Advanced Technical Analysis
Note: the following analysis is formulated as an assimilation of Fibonacci, DeMark, Elliott Wave and other technical indicators. It is offered as education and not intended as advice in any way.
There is very little to add to Wednesday's note: we said then that "the bounce...is better than 90% complete and "needs" just one more new swing high [above the 8/24 peaks] in all three indices to meet the minimum requirements of a completed corrective, mean-reverting bounce." Thursday's action did just that, provided a new impulse wave up from the 8/24 lows that seems to be more than 95% complete. You'll recall that we stated we'd like to see, in addition to a "completed" wave count, some other bottoming indicators to gain confidence in a top educational analysis: hourly momentum, breadth, tick, and volatility divergences and hourly/daily Demark trend exhaustion signals. Hourly momentum is now clearly diverging; breadth has been declining for the last six sessions (it peaked on 8/18); ticks have diverged noticeably (ticks put in a peak for this bounce on 8/20); volatility (VXO) diverged on yesterday's new peaks; daily Demark trend exhaustion signals have registered for the SPX and INDU, with the NDX a mere 7 points from doing the same; and hourly Demark trend exhaustion signals ("13's") have registered for the SPX and INDU while the NDX will do so with one more new high.
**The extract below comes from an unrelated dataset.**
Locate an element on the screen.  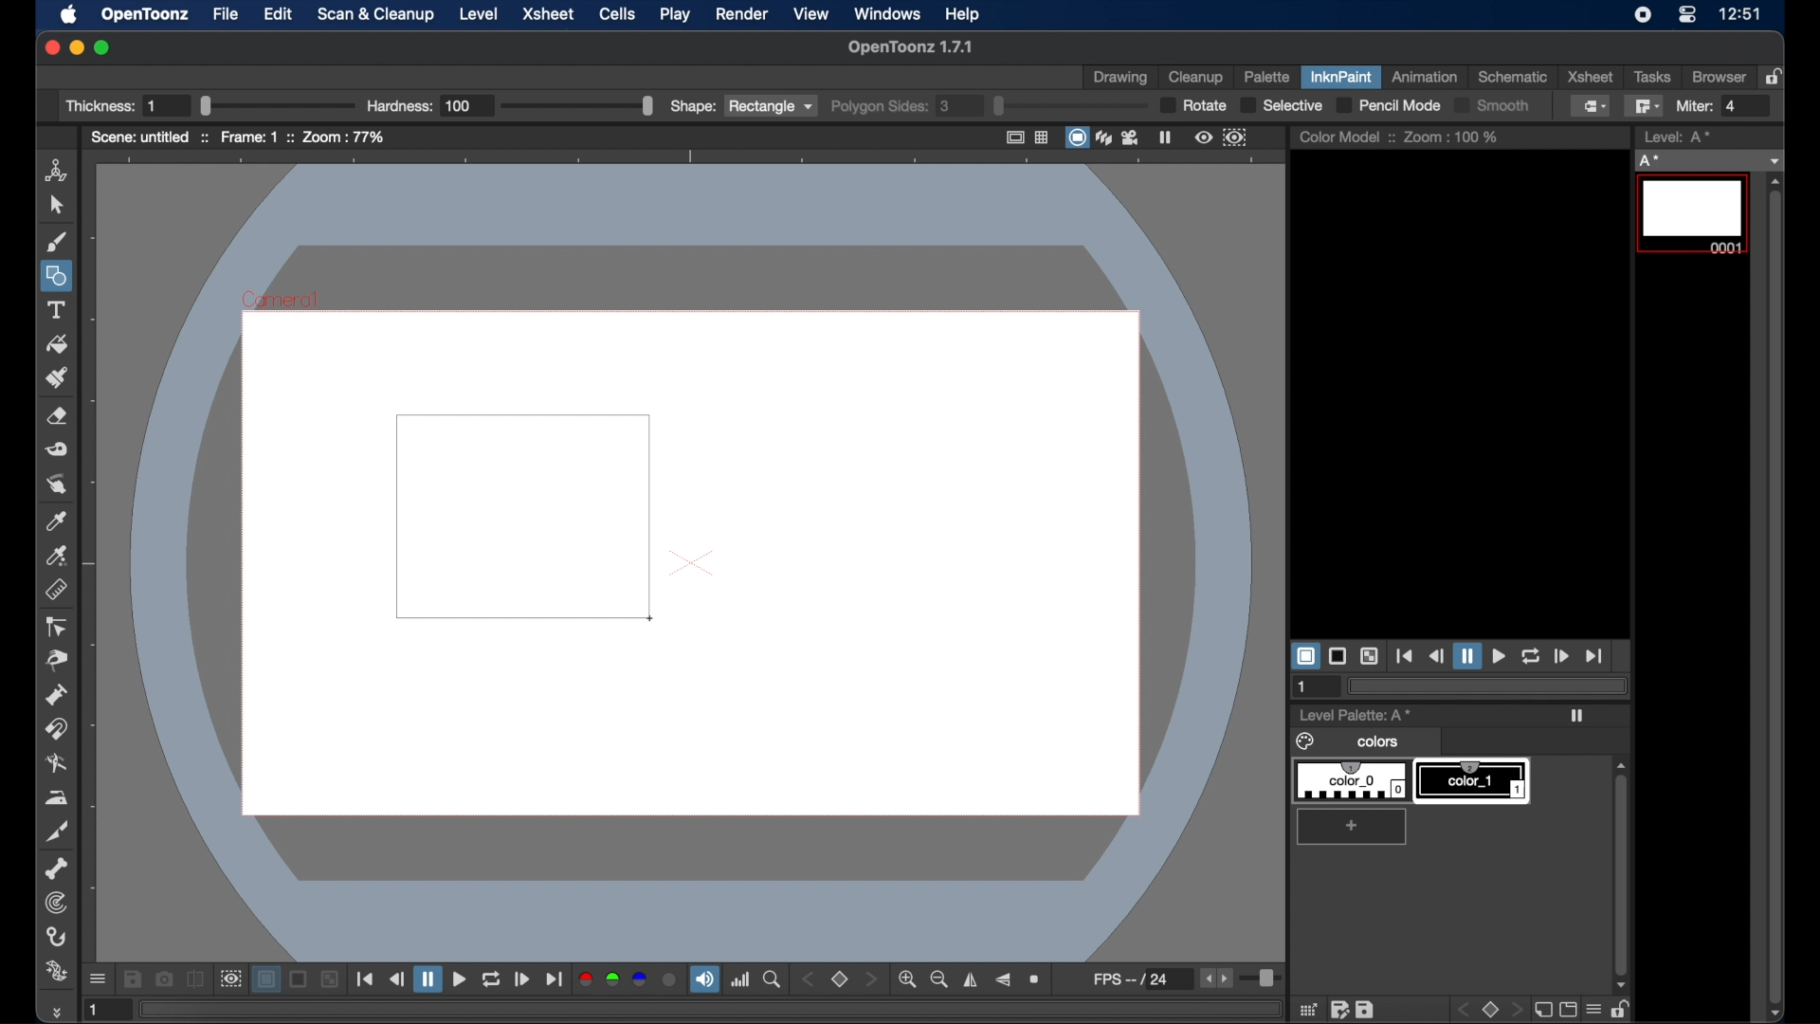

All of those topping indicators, when combined with the completed, corrective-looking wave count off the 8/13 lows, strongly suggest this bounce is very near its end. Though it is possible that all three indices could "extend" this bounce and reach as high as the late July peaks, the topping indicators and the overall bearish wave form taking shape argue strongly that it could eventually fail and turn back down to new lows. The question is, of course, from what level. We remain strongly convinced that this bounce is in its very late stages and sets up the possibility for a move to new annual lows, if not an altogether far more bearish interpretation that suggests the renewal of the bear market that started in 2000 and ended in October 2002.